Sokoban is Japanese for warehouse keeper and a traditional video game. The game is a transportation puzzle, where the player has to push all boxes in the room on the storage locations (targets).

The following algorithms will be implemented. As a comparison for the RL approaches we implement basic search algorithms as

  • Depth-First-Search
  • Breadth-First-Search
  • Best-First-Search
  • A*
  • Uniform-Cost-Search

RL approaches will be

  • AlphaGo approach (MCTS + network)
  • DQL

Prior Steps

To make the environment running some prior steps may need to be done. Either all or a subset of the following commands need to be run to display the environment.

> brew install swig
> pip3 install PyOpenGL
> pip3 install pyglet==1.5.11
> pip3 install box2d

In addition, when running on Mac OS Big Sur the file cocoalibs.py needs to be changed by

appkit = cdll.LoadLibrary(util.find_library('AppKit'))                           # remove this 
appkit = cdll.LoadLibrary('/System/Library/Frameworks/AppKit.framework/AppKit')  # add this

as well as lib.py by changing the function find_framework(...) by replacing the body with

return '/System/Library/Frameworks/OpenGL.framework/OpenGL' 

3 Environment

The mpSchrader/gym-sokoban repository is being used as an environment to train the agent in.

Action Space

A = {
    0 : "no operation"
    1 : "push up" 
    2 : "push down"
    3 : "push left"
    4 : "push right"
    5 : "move up"
    6 : "move down" 
    7 : "move left" 
    8 : "move right" 
}

Step

observation, reward, done, info = env.step(action)

with

  • observation (object): an environment-specific object representing your observation of the environment

    # represents the pixel data (rgb) of the game board
  • reward (float): amount of reward achieved by the previous step

  • done (boolean): whether its time to reset the environment.

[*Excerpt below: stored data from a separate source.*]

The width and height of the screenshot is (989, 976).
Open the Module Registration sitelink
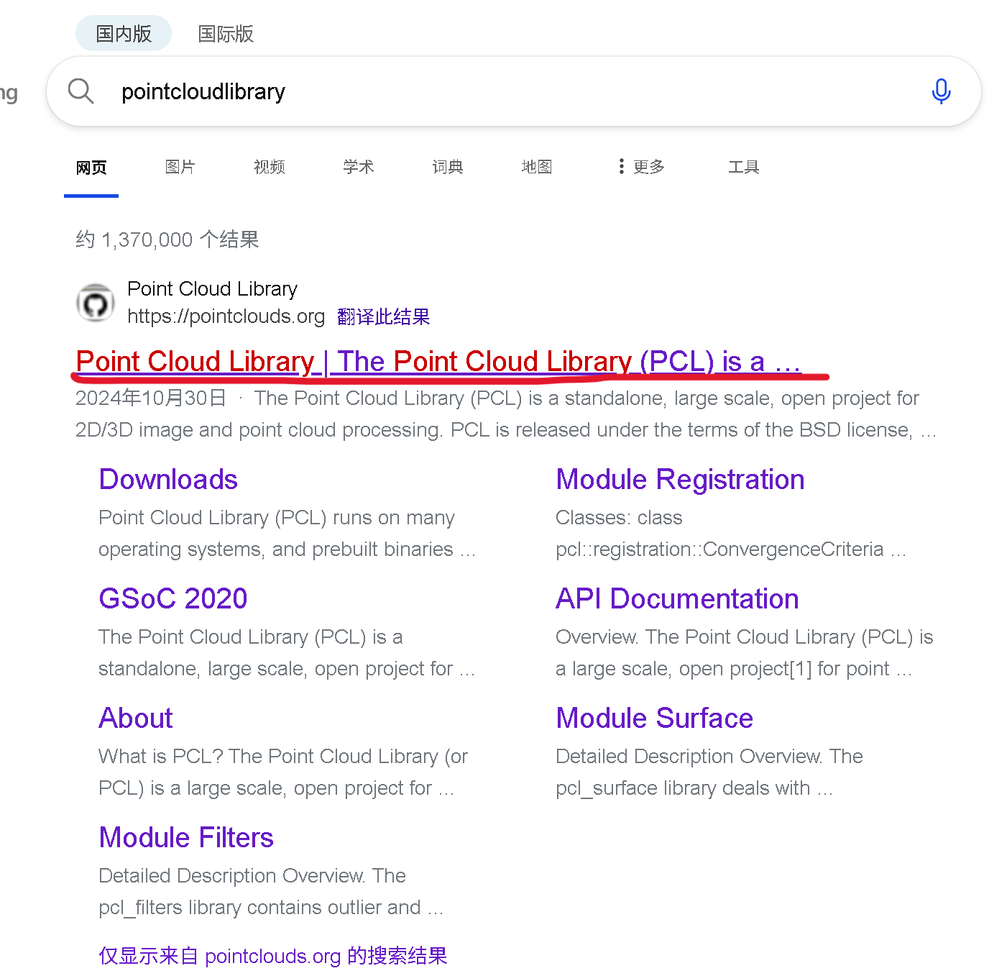tap(679, 479)
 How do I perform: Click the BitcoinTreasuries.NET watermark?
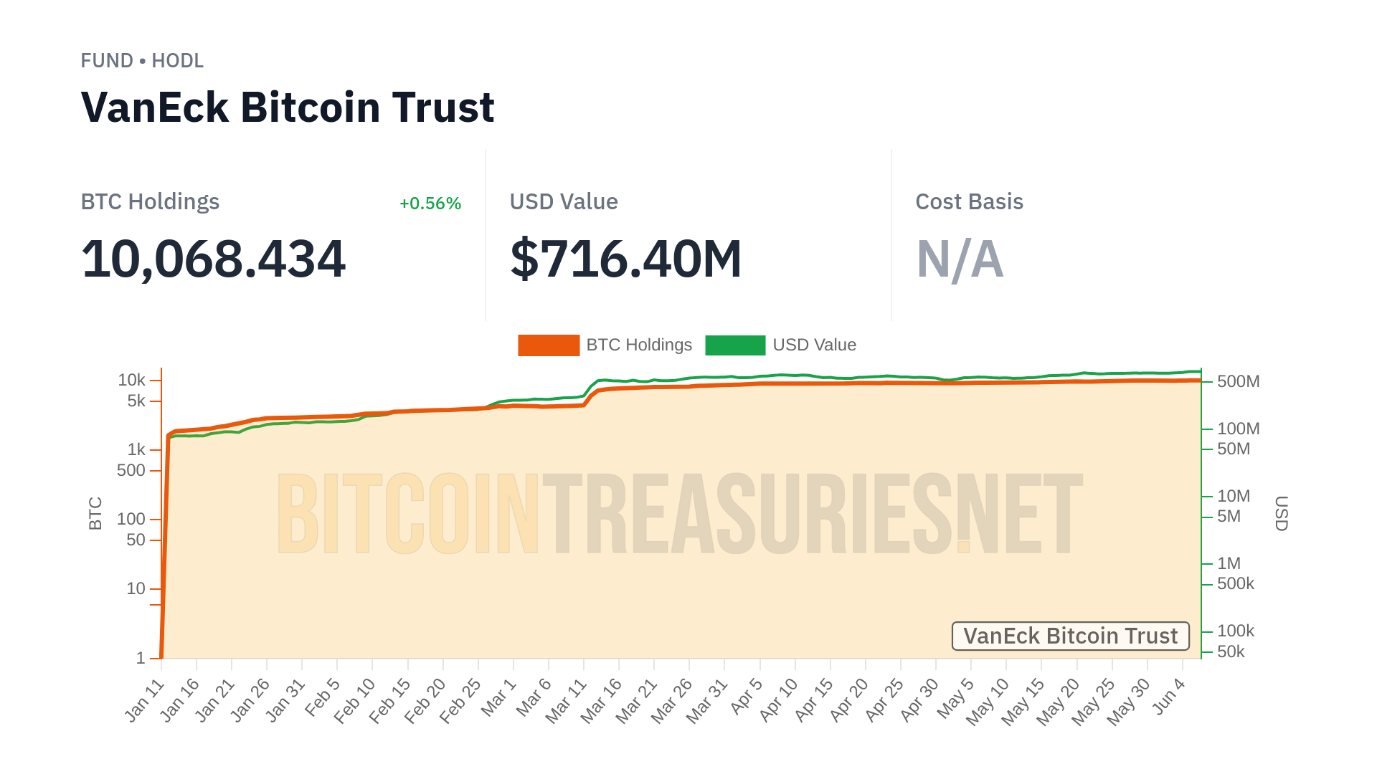[679, 514]
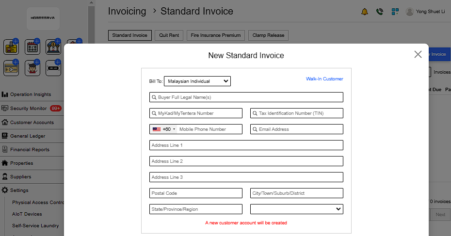Click the bank payment shortcut icon

(53, 47)
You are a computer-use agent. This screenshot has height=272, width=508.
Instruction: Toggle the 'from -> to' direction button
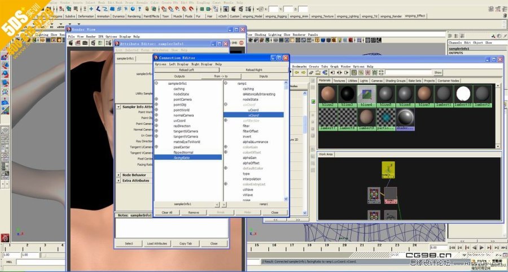coord(221,76)
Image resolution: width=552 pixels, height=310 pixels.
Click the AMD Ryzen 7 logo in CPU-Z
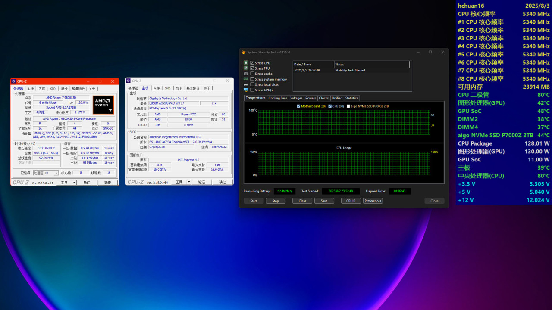point(104,105)
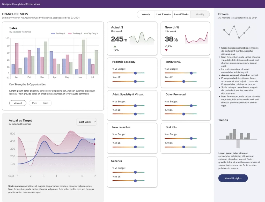The image size is (265, 202).
Task: Click Pediatric Specialty % vs Budget slider handle
Action: [135, 73]
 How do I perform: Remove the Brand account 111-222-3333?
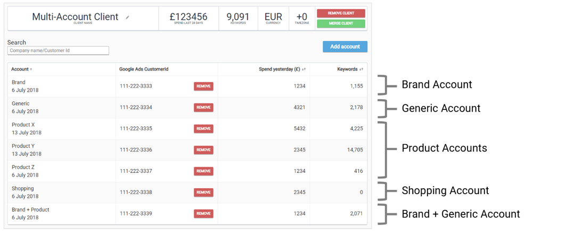[x=203, y=86]
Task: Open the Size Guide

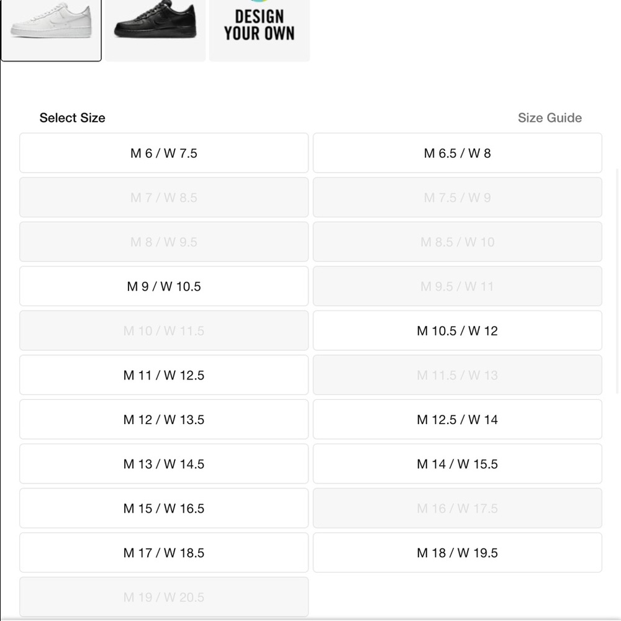Action: coord(550,117)
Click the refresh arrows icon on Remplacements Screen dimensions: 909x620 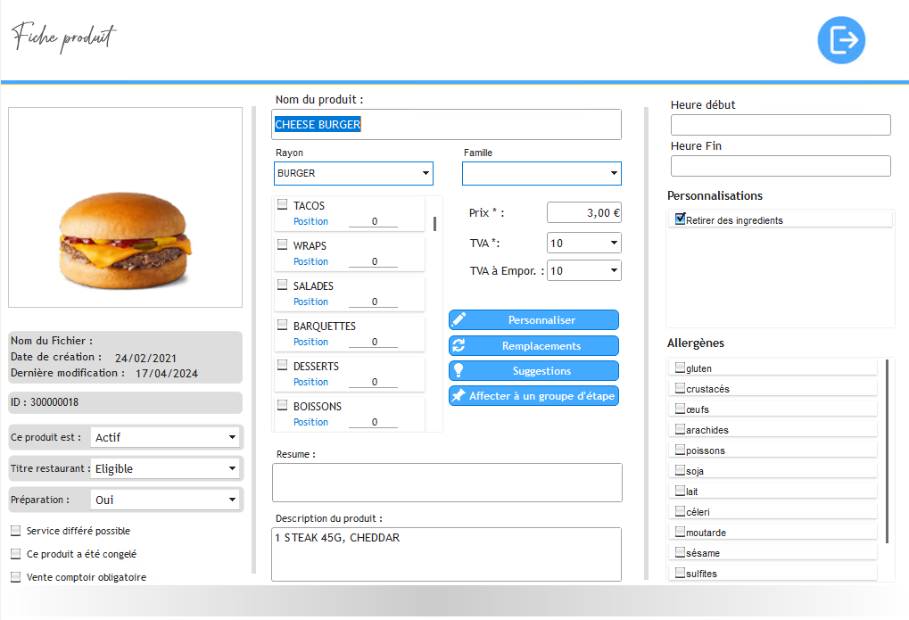(x=459, y=346)
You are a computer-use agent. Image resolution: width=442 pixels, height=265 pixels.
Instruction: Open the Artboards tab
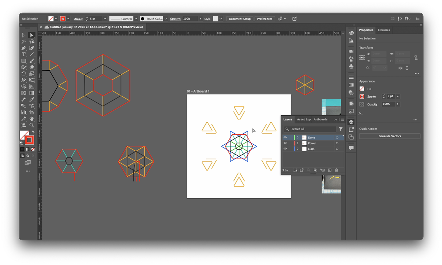(x=320, y=120)
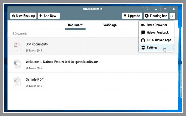Click the Sample(PDF) file icon

tap(16, 81)
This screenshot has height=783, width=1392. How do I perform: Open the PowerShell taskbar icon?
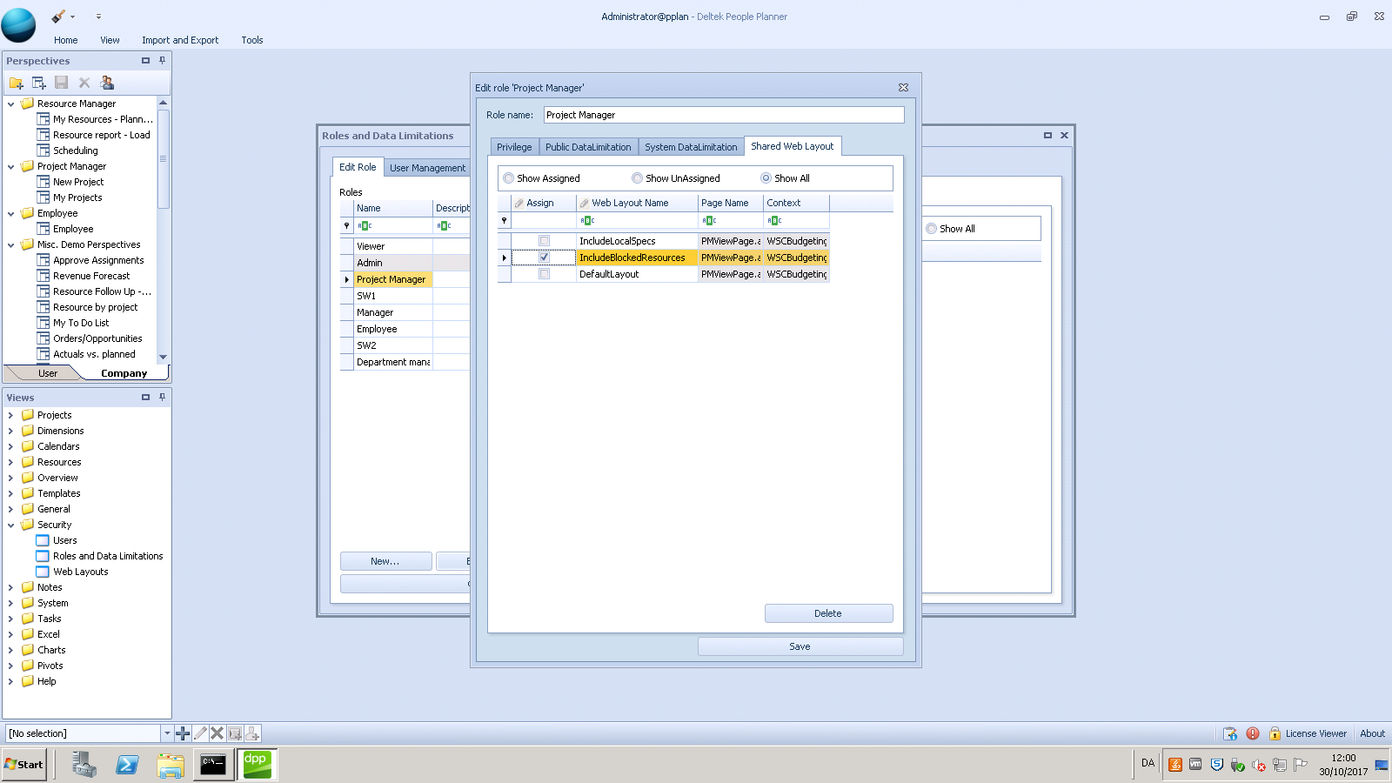click(x=127, y=765)
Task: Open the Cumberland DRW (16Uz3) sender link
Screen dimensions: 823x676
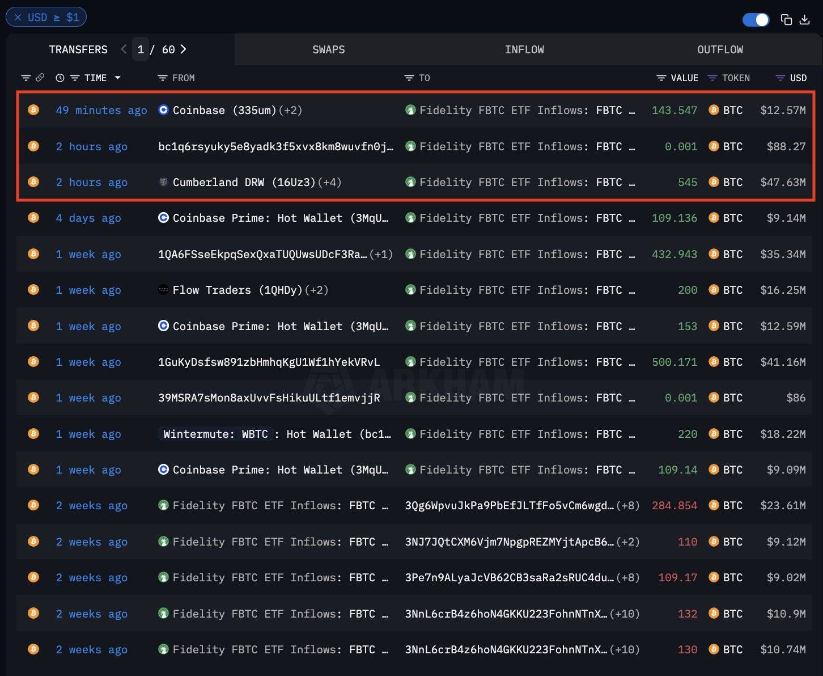Action: tap(243, 182)
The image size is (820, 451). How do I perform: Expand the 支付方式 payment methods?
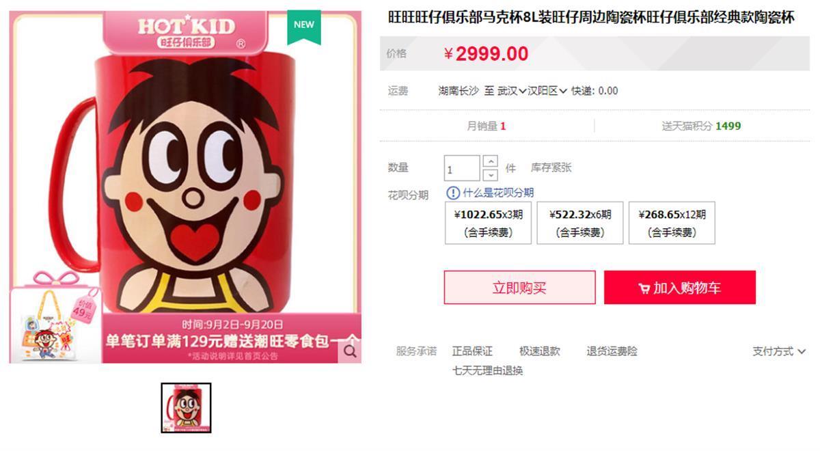pos(779,351)
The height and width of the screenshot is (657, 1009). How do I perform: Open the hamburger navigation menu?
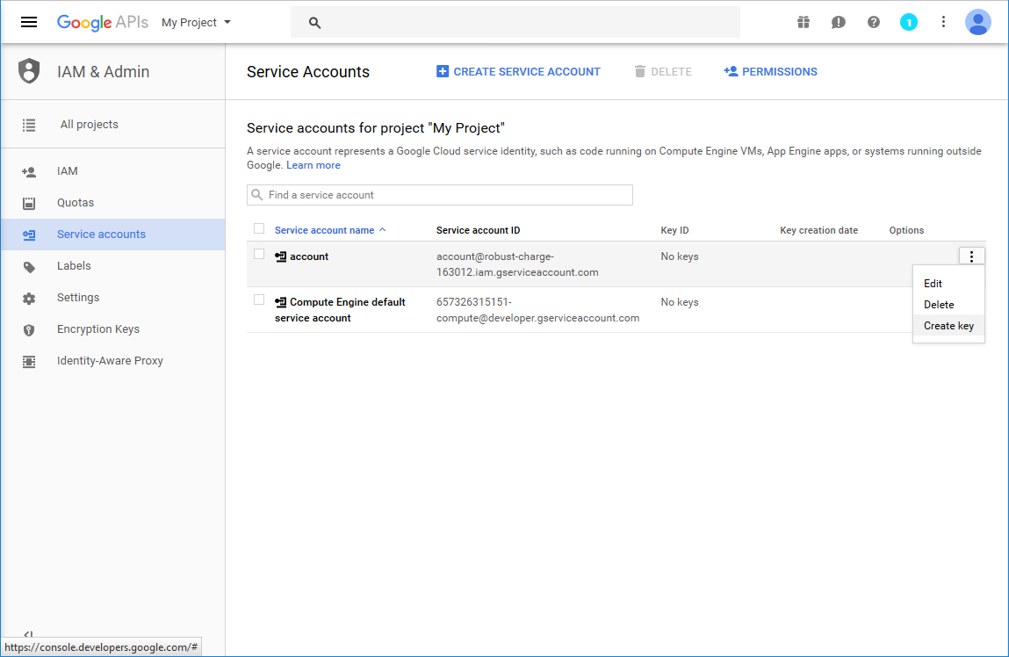29,22
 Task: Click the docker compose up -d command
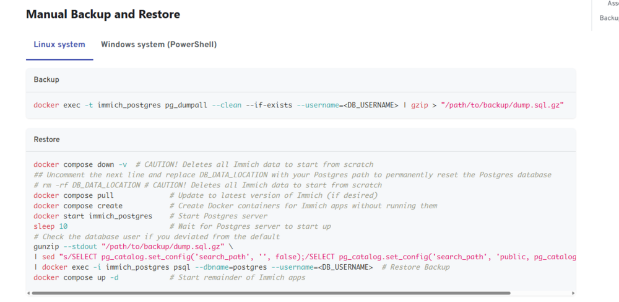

    done == True  # either (1) all boxes on target 
                  #     or (2) max. number of steps reached 
  • info (dict): diagnostic info useful for debugging.

    info["action.name"]          # which action was taken
    info["action.moved_player"]  # did the agent move? True: yes, False: no
    info["action.moved_box"]     # did a box was being moved? True: yes, False: no

env.room_state

The matrix env.room_state consists of the following elements

0 : # wall        (outside the game) 
1 : # empty space (inside the game)
2 : # box target 
3 : # box on target
4 : # box not on target
5 : # agent/player

Deep Model-Based RL

Notes

How to construct the trees of MCTS?

  • for each move we save the current state of the board, e.g. (0, 0, 1, ... 4, 5)

    • and execute the mcts steps from there
    • save the constructed tree for that state in memory !!!
    • s.t. we have a tree for all visited board states
  • What is the input of the NN? The states of the last x moves? Only the current state?

    • if its the states of the last x moves then what the the layers detect?
    • if its the current state, should there be planes only containing subinformation like: the state but only the boxes in it. the state but only the goal states in it, ...?